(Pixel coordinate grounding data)
########

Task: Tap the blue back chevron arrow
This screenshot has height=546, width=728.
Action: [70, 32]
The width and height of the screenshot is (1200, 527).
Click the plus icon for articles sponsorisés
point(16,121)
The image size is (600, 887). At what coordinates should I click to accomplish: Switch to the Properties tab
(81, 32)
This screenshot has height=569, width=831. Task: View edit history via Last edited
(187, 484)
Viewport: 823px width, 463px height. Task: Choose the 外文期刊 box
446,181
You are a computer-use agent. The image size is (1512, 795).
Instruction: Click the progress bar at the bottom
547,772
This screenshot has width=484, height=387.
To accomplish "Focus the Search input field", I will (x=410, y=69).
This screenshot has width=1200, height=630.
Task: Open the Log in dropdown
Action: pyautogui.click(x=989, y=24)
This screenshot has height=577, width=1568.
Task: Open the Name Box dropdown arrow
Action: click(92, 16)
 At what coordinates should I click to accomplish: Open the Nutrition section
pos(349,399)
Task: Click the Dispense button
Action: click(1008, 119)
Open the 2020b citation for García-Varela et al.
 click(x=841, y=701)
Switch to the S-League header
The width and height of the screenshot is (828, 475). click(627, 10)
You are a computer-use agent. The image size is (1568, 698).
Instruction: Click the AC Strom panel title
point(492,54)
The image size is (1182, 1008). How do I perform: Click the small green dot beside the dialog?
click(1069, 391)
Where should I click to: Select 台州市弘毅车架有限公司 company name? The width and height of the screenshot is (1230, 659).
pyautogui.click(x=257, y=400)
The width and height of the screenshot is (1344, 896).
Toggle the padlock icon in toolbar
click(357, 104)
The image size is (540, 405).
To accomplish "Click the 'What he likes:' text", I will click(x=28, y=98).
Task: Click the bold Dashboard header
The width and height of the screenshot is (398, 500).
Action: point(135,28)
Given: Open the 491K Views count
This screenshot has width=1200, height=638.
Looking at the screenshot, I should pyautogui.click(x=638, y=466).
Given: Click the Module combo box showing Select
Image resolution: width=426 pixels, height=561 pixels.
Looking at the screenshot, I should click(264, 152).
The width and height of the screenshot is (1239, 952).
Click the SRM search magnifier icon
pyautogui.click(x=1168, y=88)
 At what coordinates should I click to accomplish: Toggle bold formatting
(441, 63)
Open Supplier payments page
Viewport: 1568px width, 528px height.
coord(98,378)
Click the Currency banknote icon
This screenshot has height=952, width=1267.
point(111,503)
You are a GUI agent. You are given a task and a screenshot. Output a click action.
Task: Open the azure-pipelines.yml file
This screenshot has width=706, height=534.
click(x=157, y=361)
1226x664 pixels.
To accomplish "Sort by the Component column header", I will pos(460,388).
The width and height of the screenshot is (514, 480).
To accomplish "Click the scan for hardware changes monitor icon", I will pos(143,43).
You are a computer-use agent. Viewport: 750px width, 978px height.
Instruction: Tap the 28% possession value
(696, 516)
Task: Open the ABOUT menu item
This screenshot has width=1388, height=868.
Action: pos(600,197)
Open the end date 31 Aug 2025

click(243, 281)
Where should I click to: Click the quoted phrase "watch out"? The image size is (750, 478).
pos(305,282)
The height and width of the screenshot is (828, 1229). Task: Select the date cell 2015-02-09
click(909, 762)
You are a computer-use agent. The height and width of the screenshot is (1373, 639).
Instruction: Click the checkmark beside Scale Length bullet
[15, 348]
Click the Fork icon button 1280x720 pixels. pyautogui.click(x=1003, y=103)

########

◆ TASK STATEMENT
Please copy the data above in its entirety, exactly as written.

◆ SOLUTION
Task: Tap the blue back chevron arrow
This screenshot has height=546, width=728.
Action: [70, 32]
The width and height of the screenshot is (1200, 527).
Click the plus icon for articles sponsorisés
point(16,121)
The image size is (600, 887). At what coordinates should I click to accomplish: Switch to the Properties tab
(81, 32)
This screenshot has height=569, width=831. Task: View edit history via Last edited
(187, 484)
Viewport: 823px width, 463px height. Task: Choose the 外文期刊 box
446,181
You are a computer-use agent. The image size is (1512, 795).
Instruction: Click the progress bar at the bottom
547,772
This screenshot has width=484, height=387.
To accomplish "Focus the Search input field", I will (x=410, y=69).
This screenshot has width=1200, height=630.
Task: Open the Log in dropdown
Action: pyautogui.click(x=989, y=24)
This screenshot has height=577, width=1568.
Task: Open the Name Box dropdown arrow
Action: click(92, 16)
 At what coordinates should I click to accomplish: Open the Nutrition section
pos(349,399)
Task: Click the Dispense button
Action: click(1008, 119)
Open the 2020b citation for García-Varela et al.
 click(x=841, y=701)
Switch to the S-League header
The width and height of the screenshot is (828, 475). click(627, 10)
You are a computer-use agent. The image size is (1568, 698).
Instruction: Click the AC Strom panel title
point(492,54)
The image size is (1182, 1008). How do I perform: Click the small green dot beside the dialog?
click(1069, 391)
Where should I click to: Select 台州市弘毅车架有限公司 company name? The width and height of the screenshot is (1230, 659).
pyautogui.click(x=257, y=400)
The width and height of the screenshot is (1344, 896).
Toggle the padlock icon in toolbar
click(357, 104)
The image size is (540, 405).
To accomplish "Click the 'What he likes:' text", I will click(x=28, y=98).
Task: Click the bold Dashboard header
The width and height of the screenshot is (398, 500).
Action: point(135,28)
Given: Open the 491K Views count
This screenshot has width=1200, height=638.
Looking at the screenshot, I should pyautogui.click(x=638, y=466).
Given: Click the Module combo box showing Select
Image resolution: width=426 pixels, height=561 pixels.
Looking at the screenshot, I should click(264, 152).
The width and height of the screenshot is (1239, 952).
Click the SRM search magnifier icon
pyautogui.click(x=1168, y=88)
 At what coordinates should I click to accomplish: Toggle bold formatting
(441, 63)
Open Supplier payments page
Viewport: 1568px width, 528px height.
coord(98,378)
Click the Currency banknote icon
This screenshot has height=952, width=1267.
point(111,503)
You are a GUI agent. You are given a task and a screenshot. Output a click action.
Task: Open the azure-pipelines.yml file
This screenshot has width=706, height=534.
click(x=157, y=361)
1226x664 pixels.
To accomplish "Sort by the Component column header", I will pos(460,388).
The width and height of the screenshot is (514, 480).
To accomplish "Click the scan for hardware changes monitor icon", I will pos(143,43).
You are a computer-use agent. Viewport: 750px width, 978px height.
Instruction: Tap the 28% possession value
(696, 516)
Task: Open the ABOUT menu item
This screenshot has width=1388, height=868.
Action: pos(600,197)
Open the end date 31 Aug 2025

click(243, 281)
Where should I click to: Click the quoted phrase "watch out"? The image size is (750, 478).
pos(305,282)
The height and width of the screenshot is (828, 1229). Task: Select the date cell 2015-02-09
click(909, 762)
You are a computer-use agent. The height and width of the screenshot is (1373, 639).
Instruction: Click the checkmark beside Scale Length bullet
[15, 348]
Click the Fork icon button 1280x720 pixels. pyautogui.click(x=1003, y=103)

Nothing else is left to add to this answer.